Ein weißer Cadillac, ein neuer Thunderbird und einer von diesen Lincoln Continentals !«
    »Es klingt, als ob er um ein
paar Dollars nicht gerade verlegen wäre.«
    »Kaufman?« Er lachte auf. »Der
wäre auch, soviel ich hörte, um eine Million nicht verlegen!«
    Er entfernte sich ein Stück die
Bar entlang, um einen neuen Gast zu bedienen, und ich nippte von meinem Whisky.

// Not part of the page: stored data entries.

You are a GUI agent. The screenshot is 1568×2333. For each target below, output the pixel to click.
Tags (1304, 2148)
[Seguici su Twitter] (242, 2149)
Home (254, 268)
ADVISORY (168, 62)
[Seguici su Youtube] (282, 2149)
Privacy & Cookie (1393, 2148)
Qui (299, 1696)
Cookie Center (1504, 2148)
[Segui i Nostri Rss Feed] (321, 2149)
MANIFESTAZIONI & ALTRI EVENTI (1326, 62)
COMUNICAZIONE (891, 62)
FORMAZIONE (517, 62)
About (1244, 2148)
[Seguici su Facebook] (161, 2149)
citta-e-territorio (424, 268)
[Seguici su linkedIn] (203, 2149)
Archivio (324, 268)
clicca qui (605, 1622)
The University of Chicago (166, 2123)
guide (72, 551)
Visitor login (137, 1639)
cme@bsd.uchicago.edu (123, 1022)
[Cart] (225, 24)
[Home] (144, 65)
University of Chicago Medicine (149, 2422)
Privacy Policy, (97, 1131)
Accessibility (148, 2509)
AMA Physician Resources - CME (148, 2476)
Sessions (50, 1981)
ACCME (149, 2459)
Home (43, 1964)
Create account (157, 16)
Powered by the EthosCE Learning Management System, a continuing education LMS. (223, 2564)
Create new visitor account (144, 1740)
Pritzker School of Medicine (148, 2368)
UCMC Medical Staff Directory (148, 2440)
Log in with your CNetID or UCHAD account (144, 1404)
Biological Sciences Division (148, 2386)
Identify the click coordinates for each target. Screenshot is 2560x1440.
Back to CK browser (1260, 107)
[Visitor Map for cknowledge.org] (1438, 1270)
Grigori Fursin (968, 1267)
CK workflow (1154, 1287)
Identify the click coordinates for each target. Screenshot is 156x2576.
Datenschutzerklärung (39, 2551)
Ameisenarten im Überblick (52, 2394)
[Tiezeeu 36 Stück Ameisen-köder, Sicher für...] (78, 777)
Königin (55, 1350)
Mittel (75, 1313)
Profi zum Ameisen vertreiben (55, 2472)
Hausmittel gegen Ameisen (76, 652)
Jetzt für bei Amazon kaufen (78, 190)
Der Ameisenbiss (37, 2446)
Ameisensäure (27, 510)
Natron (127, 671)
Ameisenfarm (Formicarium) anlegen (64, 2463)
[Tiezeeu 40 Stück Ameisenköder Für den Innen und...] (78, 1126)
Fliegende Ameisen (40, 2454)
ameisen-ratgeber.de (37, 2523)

Ich dachte, den hätte ich sehr viel billiger zu Hause trinken und gleichzeitig
auf meinem Plattenspieler etwas spielen können. Aber das war nun einmal Vale
Heights, und ich wollte es nehmen, wie es kam.
    Ich trank noch vier weitere
Whiskys. Während der Stunde, die ich dort saß, war die Bar noch ziemlich voll
geworden. Als ich das letzte Glas geleert hatte, griff ich nach dem Quittungsblock
und dem Bleistift. Der Mixer stand am anderen Ende der Bar und bediente ein
halbes Dutzend Leute, die gerade hereingekommen waren. Es sah so aus, als müßte
ich eine ganze Weile warten. Ich unterschrieb die Quittung, legte ein gutes
Trinkgeld dazu und wartete. Der Mixer hatte noch immer alle Hände voll zu tun.
Wie verträumt begann ich, während ich da saß, vor mich hinzukritzeln. Etwa fünf
Minuten später war er wieder da.
    »Entschuldigen Sie, Sir«, sagte
er. »Nochmals dasselbe?«
    »Danke«, erwiderte ich.
    Er ließ ein paar Eiswürfel in
das Glas fallen, goß Scotch darüber und schob es über die Bar zu mir. Seine
Hand griff nach dem Block und hielt jäh inne.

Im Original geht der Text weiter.